Heute erscheint im Econ Verlag „Iran. Sprengstoff für Europa“ aus der Feder von Bruno Schirra. Im Gespräch mit Wolfgang Herles vom ZDF stellte der investigative Journalist das Buch im Haus der Bundespressekonferenz vor.
25 Jahre ist es her, dass Schirra zum ersten Mal in den Iran fuhr. Seither hat ihn das Land nicht mehr losgelassen. In der Neuerscheinung berichtet er von dem Land und seinen gastfreundlichen Menschen, aber auch von der Politik eines Regimes, das immer mehr zur Bedrohung für Europa wird. Grundlage der Recherchen sind zahlreiche Gespräche, die Schirra mit radikalen Islamisten ebenso führte wie mit Dissidenten. Er sprach mit Klerikern und Politikern, mit Intellektuellen, Diplomaten und Geheimdienstmitarbeitern und fügte die Informationen wie Puzzleteile zusammen. Das Buch sei eine Mischung aus Reisereportage, Recherche und politischer Analyse, lobte Herles.
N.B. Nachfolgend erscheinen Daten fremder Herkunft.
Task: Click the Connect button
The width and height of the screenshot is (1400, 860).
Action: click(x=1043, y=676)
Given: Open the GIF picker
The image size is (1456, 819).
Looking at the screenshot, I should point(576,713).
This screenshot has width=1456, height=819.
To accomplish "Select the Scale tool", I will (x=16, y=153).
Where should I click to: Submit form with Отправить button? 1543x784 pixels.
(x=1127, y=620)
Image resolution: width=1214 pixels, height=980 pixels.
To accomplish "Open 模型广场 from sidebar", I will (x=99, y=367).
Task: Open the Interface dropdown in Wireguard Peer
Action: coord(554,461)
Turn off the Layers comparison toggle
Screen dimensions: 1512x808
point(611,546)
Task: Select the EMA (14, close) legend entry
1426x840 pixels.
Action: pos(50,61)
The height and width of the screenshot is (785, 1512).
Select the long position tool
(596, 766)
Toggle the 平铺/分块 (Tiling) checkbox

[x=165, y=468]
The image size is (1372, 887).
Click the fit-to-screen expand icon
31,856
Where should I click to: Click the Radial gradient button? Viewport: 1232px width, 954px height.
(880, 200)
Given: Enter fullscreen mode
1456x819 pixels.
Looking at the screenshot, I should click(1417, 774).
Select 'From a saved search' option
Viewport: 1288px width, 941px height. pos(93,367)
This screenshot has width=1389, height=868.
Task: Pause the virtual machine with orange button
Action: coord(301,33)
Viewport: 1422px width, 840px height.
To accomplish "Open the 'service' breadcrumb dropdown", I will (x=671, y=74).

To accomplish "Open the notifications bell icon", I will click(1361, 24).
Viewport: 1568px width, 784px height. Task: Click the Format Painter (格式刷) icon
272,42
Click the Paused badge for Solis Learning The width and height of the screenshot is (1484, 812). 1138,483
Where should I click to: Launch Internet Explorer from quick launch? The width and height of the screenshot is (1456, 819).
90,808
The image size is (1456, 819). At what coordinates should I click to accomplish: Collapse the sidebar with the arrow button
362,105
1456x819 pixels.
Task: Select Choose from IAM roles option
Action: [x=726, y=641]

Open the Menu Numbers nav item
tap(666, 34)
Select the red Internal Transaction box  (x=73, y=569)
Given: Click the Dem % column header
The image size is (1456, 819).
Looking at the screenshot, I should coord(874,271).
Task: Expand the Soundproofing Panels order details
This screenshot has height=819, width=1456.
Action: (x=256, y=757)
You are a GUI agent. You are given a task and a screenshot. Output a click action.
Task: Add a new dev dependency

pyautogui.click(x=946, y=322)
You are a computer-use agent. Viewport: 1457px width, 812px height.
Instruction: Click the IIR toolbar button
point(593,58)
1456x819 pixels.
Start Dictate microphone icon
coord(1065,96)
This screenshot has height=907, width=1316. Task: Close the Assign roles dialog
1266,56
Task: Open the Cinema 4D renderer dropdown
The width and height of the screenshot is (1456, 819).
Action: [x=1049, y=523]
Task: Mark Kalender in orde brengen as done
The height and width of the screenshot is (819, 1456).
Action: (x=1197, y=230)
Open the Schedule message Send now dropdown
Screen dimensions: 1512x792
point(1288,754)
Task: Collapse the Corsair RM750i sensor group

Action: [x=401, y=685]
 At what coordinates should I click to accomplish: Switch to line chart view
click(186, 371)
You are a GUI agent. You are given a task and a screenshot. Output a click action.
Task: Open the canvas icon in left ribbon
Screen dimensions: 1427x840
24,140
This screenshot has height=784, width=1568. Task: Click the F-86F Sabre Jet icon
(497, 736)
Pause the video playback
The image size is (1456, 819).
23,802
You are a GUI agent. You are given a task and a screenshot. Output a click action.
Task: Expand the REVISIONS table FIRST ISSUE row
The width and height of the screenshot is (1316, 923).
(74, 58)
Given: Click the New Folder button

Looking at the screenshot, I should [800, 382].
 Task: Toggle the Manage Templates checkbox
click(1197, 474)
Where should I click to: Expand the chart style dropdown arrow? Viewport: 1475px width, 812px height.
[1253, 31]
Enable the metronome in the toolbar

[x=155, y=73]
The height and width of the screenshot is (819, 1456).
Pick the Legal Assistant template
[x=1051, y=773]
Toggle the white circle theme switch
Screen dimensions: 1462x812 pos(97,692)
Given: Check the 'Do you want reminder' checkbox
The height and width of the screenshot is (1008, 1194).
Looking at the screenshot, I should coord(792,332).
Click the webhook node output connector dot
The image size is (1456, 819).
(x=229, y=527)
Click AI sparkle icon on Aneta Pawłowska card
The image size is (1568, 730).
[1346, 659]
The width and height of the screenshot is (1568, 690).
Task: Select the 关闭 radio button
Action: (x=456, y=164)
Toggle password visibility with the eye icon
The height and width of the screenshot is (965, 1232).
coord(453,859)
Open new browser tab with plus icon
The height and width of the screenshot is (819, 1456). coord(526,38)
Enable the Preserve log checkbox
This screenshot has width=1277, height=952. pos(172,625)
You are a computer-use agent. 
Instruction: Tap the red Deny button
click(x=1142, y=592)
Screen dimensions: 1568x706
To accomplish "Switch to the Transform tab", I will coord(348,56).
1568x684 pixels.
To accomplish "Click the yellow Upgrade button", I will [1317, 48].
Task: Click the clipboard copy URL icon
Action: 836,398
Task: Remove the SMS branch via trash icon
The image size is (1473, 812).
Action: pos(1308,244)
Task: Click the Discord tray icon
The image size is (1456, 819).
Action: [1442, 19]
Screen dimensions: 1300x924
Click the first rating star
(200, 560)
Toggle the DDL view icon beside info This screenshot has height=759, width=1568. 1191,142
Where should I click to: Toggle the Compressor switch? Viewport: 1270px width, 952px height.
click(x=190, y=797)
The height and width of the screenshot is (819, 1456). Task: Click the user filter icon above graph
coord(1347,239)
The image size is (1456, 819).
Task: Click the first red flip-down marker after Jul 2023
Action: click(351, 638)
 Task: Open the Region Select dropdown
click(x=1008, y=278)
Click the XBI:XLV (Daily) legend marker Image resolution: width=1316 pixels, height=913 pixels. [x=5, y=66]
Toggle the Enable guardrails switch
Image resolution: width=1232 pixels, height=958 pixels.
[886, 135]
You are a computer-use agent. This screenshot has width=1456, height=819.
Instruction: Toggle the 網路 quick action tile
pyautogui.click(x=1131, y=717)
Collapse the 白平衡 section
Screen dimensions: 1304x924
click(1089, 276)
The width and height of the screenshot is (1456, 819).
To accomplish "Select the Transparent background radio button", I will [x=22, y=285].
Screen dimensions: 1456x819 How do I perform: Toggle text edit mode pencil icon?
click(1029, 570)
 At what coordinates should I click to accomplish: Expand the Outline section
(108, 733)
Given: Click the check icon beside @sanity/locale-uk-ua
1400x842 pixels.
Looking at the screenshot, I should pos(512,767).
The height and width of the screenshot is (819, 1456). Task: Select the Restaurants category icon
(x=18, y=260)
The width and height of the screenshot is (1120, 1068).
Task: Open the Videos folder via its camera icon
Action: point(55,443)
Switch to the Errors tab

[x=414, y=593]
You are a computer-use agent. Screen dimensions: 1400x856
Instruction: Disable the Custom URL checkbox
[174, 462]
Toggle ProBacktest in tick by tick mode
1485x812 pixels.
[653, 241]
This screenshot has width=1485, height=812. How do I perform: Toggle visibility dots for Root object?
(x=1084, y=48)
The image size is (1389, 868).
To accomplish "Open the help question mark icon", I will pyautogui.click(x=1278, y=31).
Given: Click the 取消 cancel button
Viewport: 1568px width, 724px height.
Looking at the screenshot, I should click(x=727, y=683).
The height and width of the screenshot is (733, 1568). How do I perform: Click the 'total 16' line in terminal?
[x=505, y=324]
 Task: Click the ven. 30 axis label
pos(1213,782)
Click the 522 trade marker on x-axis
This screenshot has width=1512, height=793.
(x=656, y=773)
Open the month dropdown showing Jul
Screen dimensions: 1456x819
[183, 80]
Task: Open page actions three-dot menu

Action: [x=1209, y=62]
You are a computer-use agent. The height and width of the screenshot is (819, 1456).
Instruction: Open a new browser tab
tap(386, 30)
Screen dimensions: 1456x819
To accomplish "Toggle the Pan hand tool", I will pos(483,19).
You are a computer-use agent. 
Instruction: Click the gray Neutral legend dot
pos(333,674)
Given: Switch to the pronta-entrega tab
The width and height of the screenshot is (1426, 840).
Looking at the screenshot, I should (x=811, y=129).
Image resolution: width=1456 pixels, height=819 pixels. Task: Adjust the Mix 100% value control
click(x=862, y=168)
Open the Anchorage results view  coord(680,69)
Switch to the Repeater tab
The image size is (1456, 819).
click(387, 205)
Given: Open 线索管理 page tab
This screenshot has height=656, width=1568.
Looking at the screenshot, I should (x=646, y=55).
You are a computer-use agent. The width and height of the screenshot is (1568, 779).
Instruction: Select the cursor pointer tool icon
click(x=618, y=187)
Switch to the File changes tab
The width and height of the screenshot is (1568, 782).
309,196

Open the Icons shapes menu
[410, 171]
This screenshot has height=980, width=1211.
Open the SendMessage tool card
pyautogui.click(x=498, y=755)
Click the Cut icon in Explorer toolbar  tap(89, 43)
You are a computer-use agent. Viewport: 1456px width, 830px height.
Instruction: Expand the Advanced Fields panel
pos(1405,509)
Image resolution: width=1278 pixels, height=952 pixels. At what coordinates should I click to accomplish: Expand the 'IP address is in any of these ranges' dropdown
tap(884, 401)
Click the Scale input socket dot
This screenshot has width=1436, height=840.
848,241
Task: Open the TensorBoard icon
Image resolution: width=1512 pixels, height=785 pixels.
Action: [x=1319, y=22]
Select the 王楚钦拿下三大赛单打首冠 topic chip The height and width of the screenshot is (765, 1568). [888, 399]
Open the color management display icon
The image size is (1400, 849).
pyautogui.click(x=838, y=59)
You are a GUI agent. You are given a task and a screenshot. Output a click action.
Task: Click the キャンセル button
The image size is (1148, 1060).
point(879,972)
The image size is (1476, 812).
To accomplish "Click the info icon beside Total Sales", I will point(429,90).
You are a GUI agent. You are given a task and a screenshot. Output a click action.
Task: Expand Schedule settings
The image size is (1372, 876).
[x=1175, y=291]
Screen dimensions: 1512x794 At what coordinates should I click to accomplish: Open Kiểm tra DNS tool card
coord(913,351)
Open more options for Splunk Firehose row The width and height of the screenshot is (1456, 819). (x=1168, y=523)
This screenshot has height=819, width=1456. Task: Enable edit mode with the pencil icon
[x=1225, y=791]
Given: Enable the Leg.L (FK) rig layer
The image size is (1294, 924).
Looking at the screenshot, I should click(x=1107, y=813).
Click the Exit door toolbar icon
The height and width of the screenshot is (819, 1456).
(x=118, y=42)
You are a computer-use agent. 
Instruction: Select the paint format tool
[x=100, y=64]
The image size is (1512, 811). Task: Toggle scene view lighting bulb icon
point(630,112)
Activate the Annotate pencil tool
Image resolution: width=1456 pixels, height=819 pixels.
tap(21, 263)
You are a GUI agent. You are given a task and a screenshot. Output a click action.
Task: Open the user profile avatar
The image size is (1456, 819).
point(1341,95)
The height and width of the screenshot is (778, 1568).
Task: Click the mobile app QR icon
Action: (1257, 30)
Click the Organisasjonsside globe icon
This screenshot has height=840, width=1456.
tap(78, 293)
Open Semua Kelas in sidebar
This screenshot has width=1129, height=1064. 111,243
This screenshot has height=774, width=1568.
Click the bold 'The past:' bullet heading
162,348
Die Arbeit an dem Buch gestaltete sich allerdings schwieriger als erwartet: Im September 2005 durchsuchten Beamte des BKA und des LKA Schirras Haus und beschlagnahmten umfangreiches Recherchematerial. Anlass war ein Artikel im Magazin Cicero, in dem Schirra aus einem vertraulichen Bericht des BKA zitierte, der die Verbindung zwischen dem jordanischen Terroristen al Zarqawi und dem Iran belegte.